Below are records; reproduce exactly the lines from the one that has "Benefits (61, 2327)" through the one that has "Submit a story (31, 2188)", ends included, and nothing more.

═══ Entries shown ═══

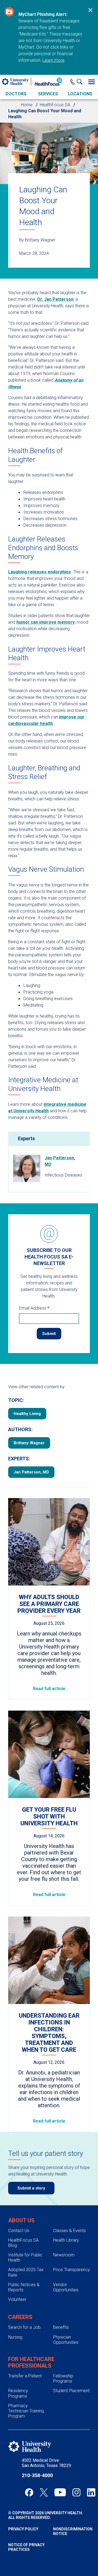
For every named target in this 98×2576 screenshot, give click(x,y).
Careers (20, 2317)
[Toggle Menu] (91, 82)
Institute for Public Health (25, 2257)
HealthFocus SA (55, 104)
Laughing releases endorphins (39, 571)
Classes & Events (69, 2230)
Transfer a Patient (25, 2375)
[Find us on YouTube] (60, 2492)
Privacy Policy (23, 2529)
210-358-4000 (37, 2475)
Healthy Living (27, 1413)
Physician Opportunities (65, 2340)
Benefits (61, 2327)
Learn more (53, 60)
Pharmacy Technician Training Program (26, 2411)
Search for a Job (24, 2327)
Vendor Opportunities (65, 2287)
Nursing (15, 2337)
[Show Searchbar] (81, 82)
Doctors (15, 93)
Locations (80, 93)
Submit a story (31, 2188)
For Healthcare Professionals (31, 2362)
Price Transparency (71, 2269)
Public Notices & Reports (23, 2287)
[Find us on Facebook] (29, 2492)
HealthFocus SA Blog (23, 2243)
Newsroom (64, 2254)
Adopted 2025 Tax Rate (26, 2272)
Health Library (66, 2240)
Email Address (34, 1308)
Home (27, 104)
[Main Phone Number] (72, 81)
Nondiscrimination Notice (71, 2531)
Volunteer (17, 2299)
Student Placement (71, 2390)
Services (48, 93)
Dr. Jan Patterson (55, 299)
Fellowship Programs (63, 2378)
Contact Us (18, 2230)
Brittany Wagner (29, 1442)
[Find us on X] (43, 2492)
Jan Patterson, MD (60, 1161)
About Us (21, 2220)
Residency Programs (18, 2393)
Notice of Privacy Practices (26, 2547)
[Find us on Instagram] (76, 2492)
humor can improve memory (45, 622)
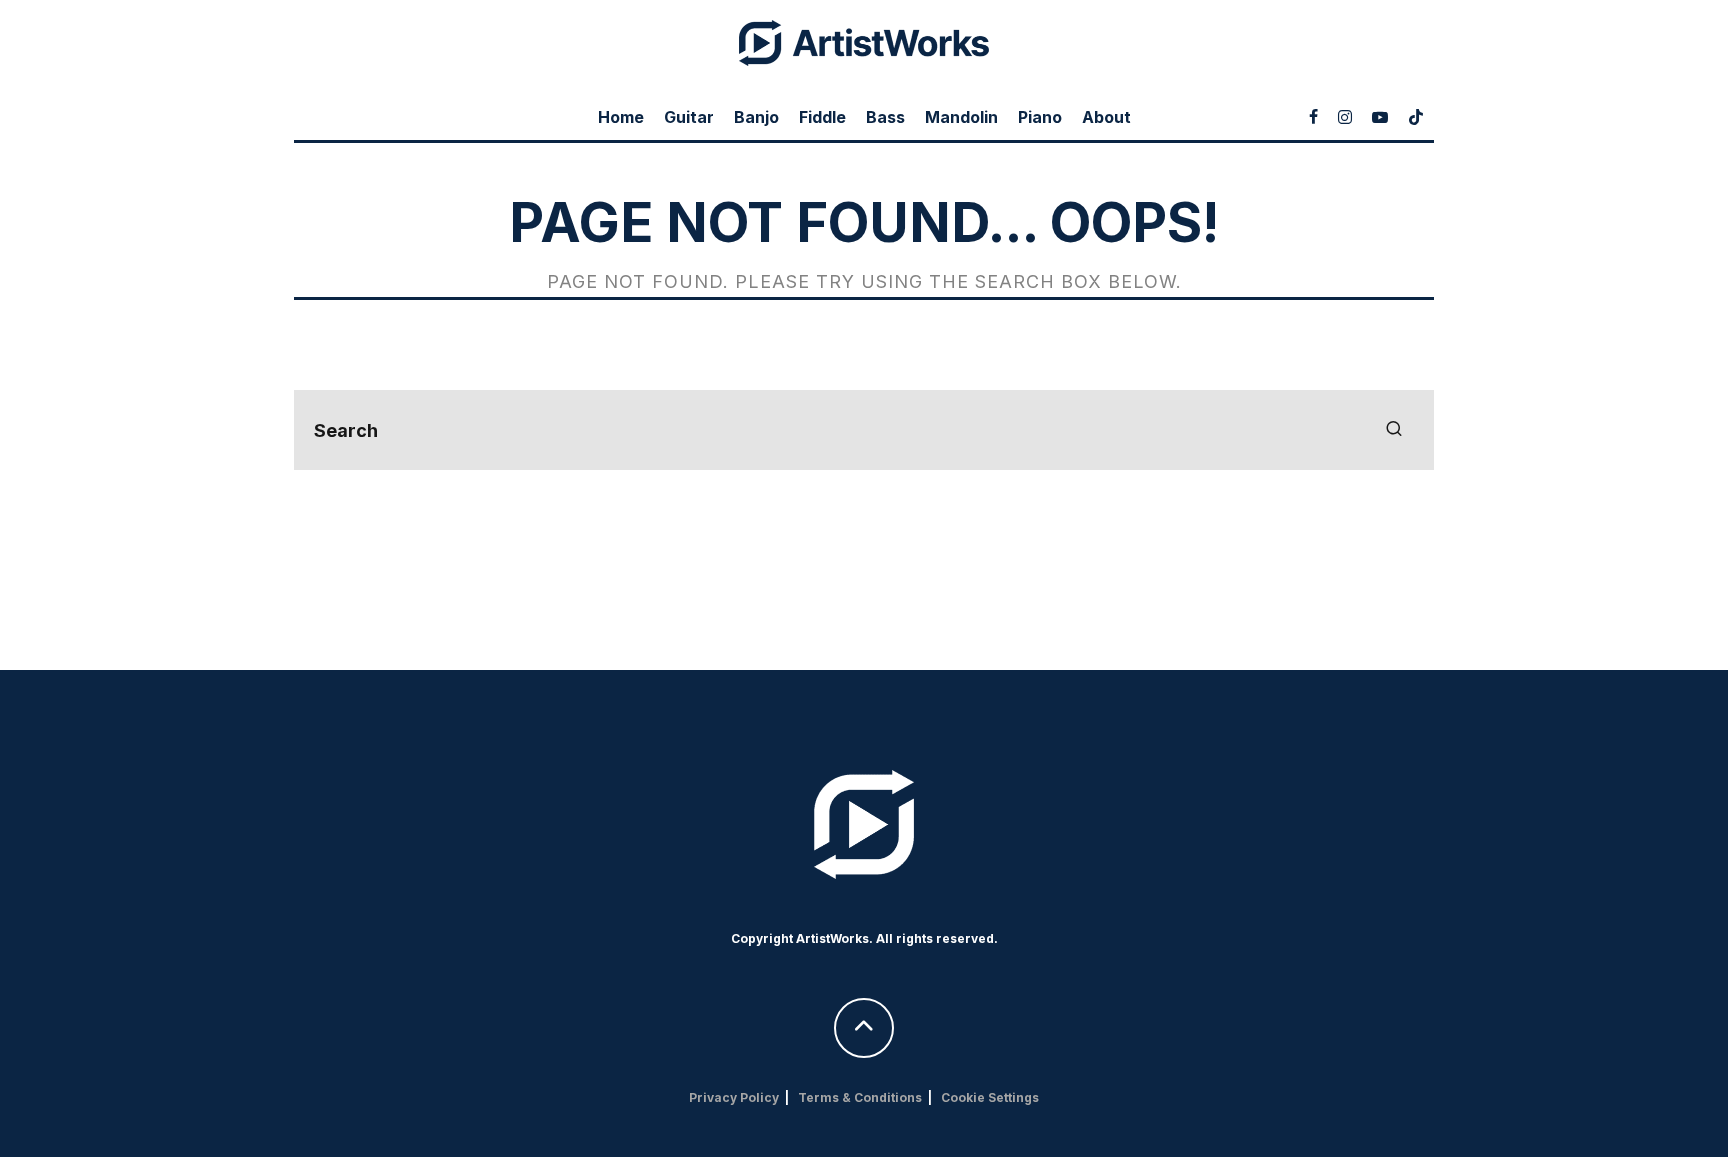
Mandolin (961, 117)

═══

### Your response
Benefits (61, 2327)
Learn more (53, 60)
Pharmacy Technician Training Program (26, 2411)
Search for a Job (24, 2327)
Vendor Opportunities (65, 2287)
Nursing (15, 2337)
[Show Searchbar] (81, 82)
Doctors (15, 93)
Locations (80, 93)
Submit a story (31, 2188)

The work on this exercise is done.